(RECORD SET Opens)
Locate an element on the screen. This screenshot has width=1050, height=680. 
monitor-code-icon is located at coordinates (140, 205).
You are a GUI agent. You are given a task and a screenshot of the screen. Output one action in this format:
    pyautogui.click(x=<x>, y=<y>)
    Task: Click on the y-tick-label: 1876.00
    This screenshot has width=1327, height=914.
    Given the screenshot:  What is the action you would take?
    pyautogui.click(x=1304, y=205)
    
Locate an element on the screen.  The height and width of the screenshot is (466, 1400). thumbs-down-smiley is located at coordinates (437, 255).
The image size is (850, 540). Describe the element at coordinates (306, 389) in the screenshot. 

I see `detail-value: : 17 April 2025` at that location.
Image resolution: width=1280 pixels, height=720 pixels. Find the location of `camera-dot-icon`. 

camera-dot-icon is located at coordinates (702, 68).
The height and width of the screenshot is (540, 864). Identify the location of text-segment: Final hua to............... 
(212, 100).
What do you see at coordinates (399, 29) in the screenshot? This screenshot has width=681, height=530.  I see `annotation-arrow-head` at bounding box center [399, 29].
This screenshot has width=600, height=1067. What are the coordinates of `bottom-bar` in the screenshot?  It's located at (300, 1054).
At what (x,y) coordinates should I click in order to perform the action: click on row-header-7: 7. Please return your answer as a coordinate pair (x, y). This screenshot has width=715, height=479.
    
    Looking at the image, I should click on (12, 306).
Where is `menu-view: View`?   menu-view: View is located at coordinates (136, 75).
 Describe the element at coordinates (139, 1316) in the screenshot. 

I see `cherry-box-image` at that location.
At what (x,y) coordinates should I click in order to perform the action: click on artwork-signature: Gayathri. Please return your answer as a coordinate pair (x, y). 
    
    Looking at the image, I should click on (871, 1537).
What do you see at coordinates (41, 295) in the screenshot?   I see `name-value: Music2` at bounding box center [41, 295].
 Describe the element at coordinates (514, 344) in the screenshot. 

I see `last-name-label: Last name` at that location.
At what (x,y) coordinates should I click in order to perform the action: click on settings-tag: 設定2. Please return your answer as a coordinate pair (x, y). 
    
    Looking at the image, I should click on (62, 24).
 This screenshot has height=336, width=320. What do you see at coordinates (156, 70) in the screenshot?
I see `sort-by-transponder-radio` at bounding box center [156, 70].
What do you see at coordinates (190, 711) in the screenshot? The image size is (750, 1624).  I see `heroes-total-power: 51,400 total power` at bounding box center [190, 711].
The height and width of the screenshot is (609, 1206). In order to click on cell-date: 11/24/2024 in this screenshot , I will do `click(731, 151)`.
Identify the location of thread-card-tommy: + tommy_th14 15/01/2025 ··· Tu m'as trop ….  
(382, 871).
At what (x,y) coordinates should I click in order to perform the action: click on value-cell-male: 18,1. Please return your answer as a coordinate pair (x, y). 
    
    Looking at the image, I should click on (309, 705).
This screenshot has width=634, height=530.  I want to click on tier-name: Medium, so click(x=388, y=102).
(RECORD SET Closes)
## WHAT THE TASK ASKS
Starting with the line containing "coordinates (136, 75)." and going on through the end of the stored items, write those lines out again with "coordinate pair" changed to "point" and nothing else altered.

## TASK OUTPUT
Where is `menu-view: View`?   menu-view: View is located at coordinates (136, 75).
 Describe the element at coordinates (139, 1316) in the screenshot. 

I see `cherry-box-image` at that location.
At what (x,y) coordinates should I click in order to perform the action: click on artwork-signature: Gayathri. Please return your answer as a point (x, y). 
    
    Looking at the image, I should click on (871, 1537).
What do you see at coordinates (41, 295) in the screenshot?   I see `name-value: Music2` at bounding box center [41, 295].
 Describe the element at coordinates (514, 344) in the screenshot. 

I see `last-name-label: Last name` at that location.
At what (x,y) coordinates should I click in order to perform the action: click on settings-tag: 設定2. Please return your answer as a point (x, y). 
    
    Looking at the image, I should click on (62, 24).
 This screenshot has height=336, width=320. What do you see at coordinates (156, 70) in the screenshot?
I see `sort-by-transponder-radio` at bounding box center [156, 70].
What do you see at coordinates (190, 711) in the screenshot? The image size is (750, 1624).  I see `heroes-total-power: 51,400 total power` at bounding box center [190, 711].
The height and width of the screenshot is (609, 1206). In order to click on cell-date: 11/24/2024 in this screenshot , I will do `click(731, 151)`.
Identify the location of thread-card-tommy: + tommy_th14 15/01/2025 ··· Tu m'as trop ….  
(382, 871).
At what (x,y) coordinates should I click in order to perform the action: click on value-cell-male: 18,1. Please return your answer as a point (x, y). 
    
    Looking at the image, I should click on (309, 705).
This screenshot has width=634, height=530.  I want to click on tier-name: Medium, so click(x=388, y=102).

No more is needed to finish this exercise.